● **Exercise**
Below is some data. Retype exactly the lines starting at the one with "Enterprise Solutions (139, 2530)" and ending at the one with "我已满18 (468, 1100)".

● **Source material**
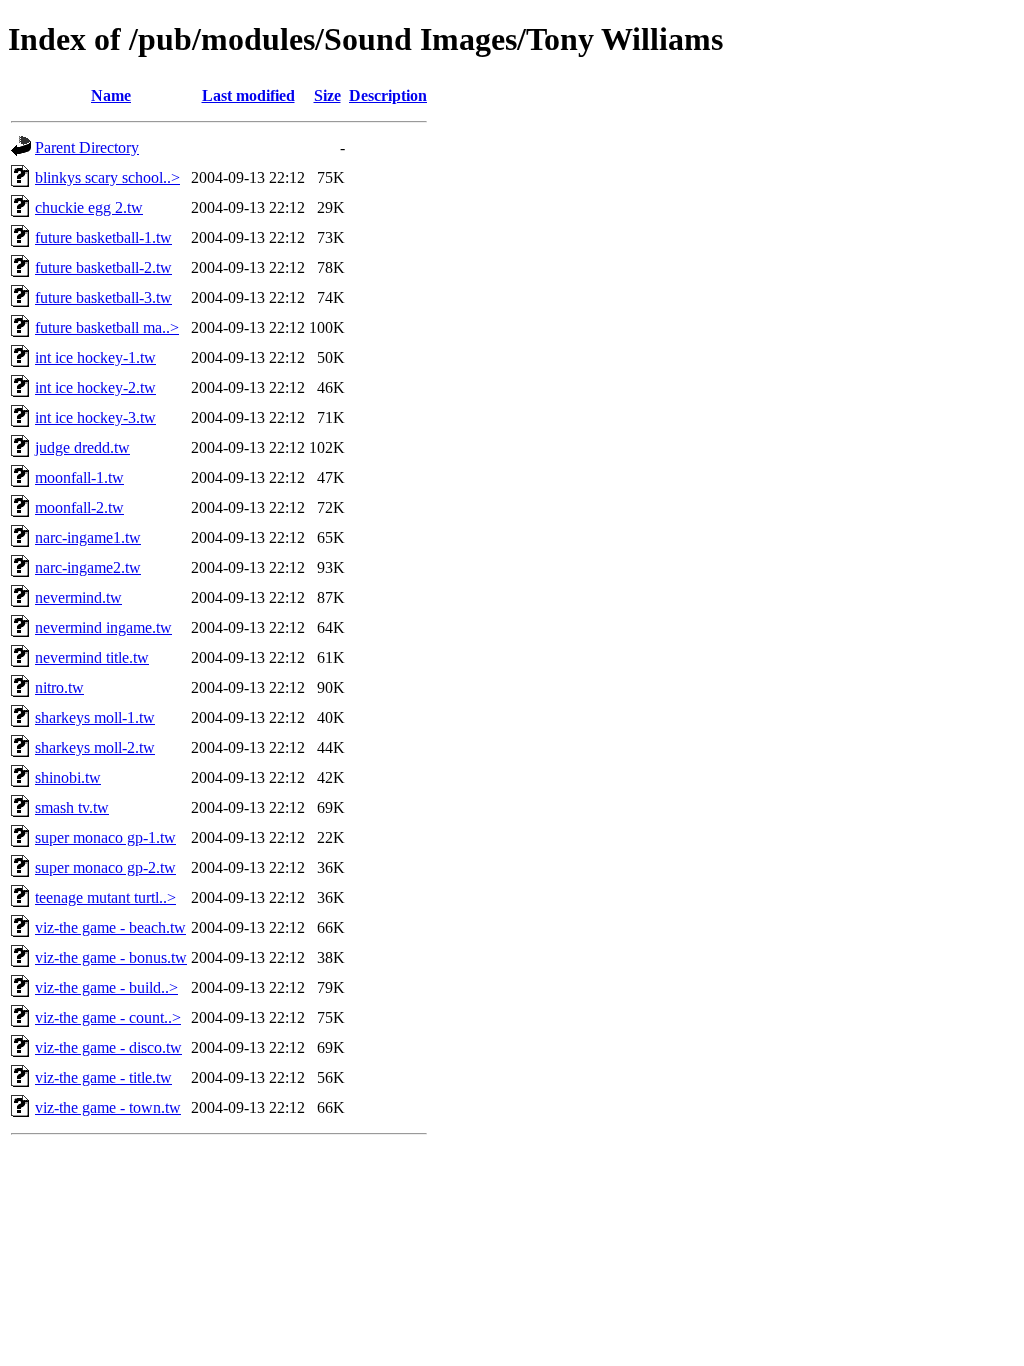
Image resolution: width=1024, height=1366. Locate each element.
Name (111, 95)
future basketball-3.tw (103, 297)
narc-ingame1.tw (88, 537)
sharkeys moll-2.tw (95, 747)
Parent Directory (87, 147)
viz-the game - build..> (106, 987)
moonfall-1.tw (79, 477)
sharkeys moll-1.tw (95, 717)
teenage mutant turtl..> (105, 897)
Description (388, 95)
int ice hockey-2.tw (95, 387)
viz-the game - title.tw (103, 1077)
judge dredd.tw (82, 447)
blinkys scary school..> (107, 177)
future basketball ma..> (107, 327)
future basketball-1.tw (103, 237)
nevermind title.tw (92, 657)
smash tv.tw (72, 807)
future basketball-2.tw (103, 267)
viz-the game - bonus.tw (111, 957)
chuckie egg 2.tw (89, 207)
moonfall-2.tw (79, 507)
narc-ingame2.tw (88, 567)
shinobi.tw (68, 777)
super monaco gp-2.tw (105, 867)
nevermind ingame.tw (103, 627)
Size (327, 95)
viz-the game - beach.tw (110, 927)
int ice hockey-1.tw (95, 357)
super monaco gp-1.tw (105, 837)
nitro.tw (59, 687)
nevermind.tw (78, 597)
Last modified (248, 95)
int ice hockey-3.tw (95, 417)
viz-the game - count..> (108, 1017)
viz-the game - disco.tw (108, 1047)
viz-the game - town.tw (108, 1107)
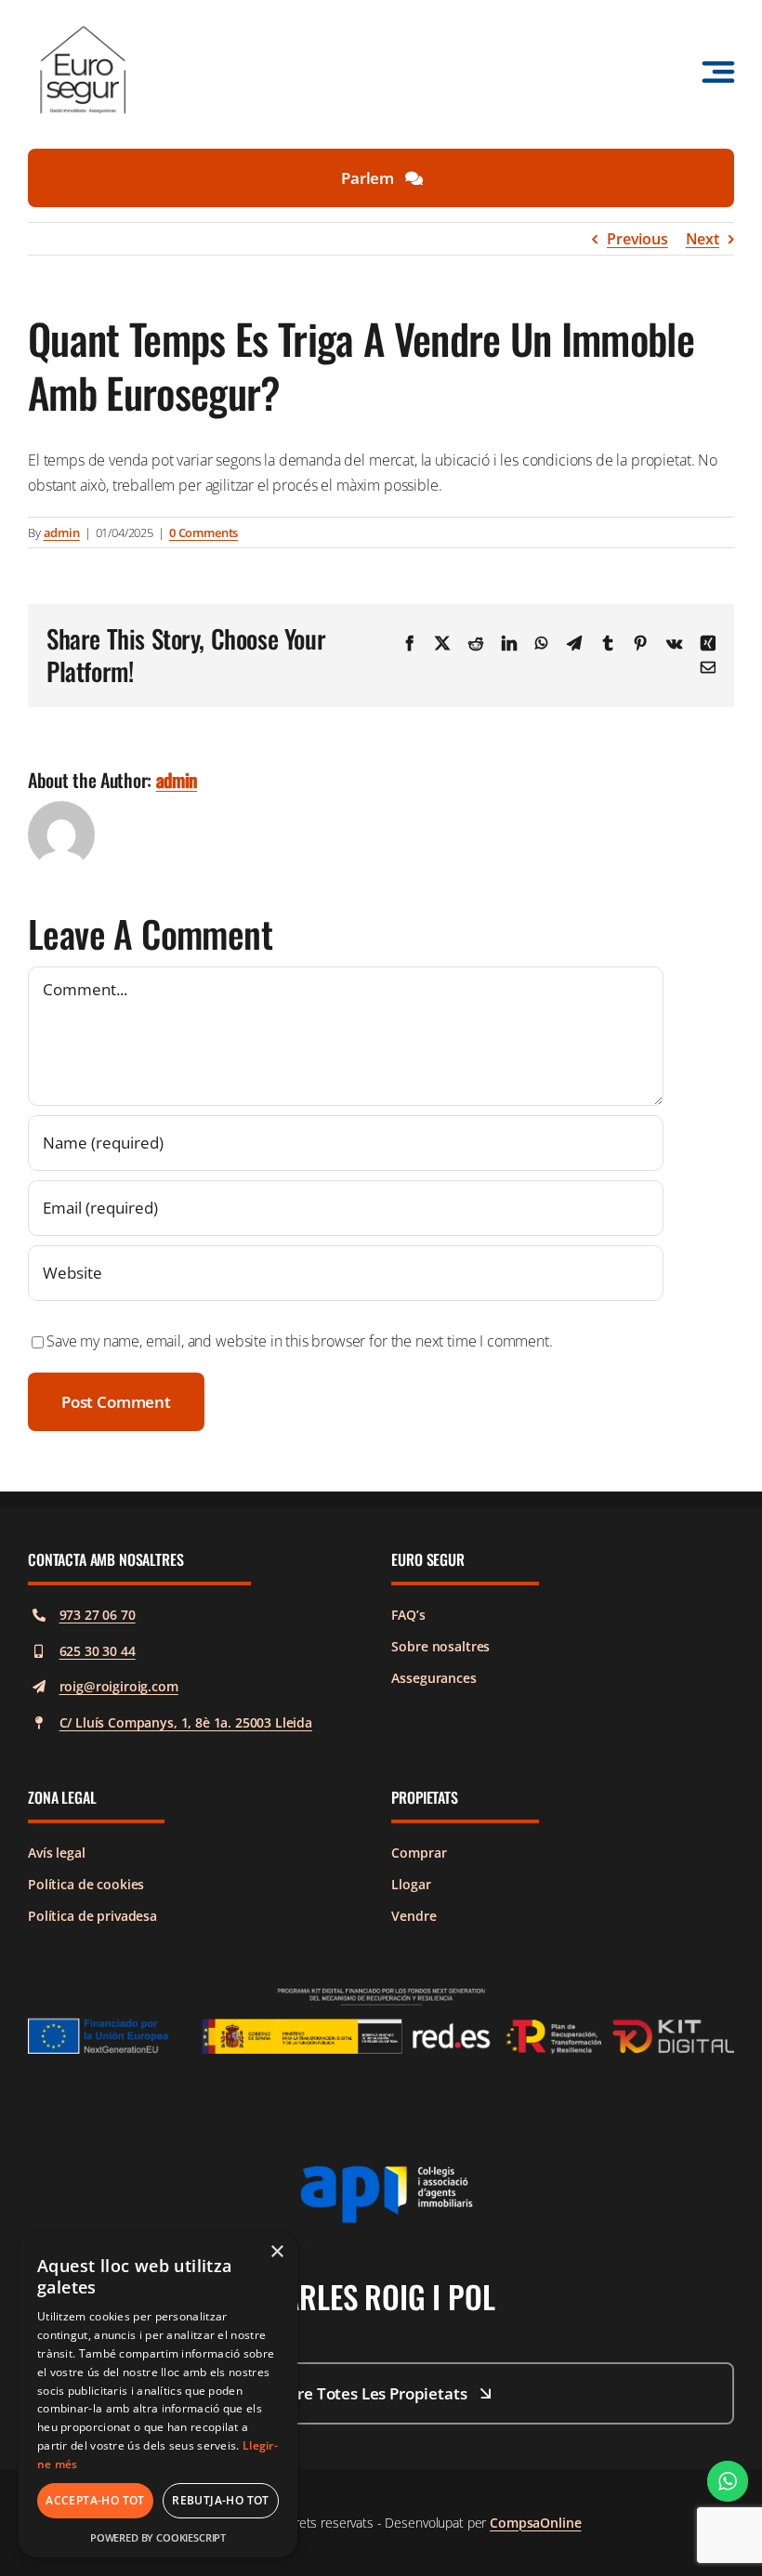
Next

---

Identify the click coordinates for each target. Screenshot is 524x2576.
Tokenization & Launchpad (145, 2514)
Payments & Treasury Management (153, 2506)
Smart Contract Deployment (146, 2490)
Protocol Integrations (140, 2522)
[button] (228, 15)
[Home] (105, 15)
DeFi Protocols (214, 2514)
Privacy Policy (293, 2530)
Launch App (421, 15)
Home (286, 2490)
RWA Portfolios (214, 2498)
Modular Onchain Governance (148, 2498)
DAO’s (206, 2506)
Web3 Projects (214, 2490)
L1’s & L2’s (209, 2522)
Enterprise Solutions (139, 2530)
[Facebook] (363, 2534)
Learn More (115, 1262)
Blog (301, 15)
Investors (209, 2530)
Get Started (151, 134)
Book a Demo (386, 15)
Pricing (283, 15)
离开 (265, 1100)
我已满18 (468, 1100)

● **Result for this task**
Enterprise Solutions (139, 2530)
[Facebook] (363, 2534)
Learn More (115, 1262)
Blog (301, 15)
Investors (209, 2530)
Get Started (151, 134)
Book a Demo (386, 15)
Pricing (283, 15)
离开 (265, 1100)
我已满18 (468, 1100)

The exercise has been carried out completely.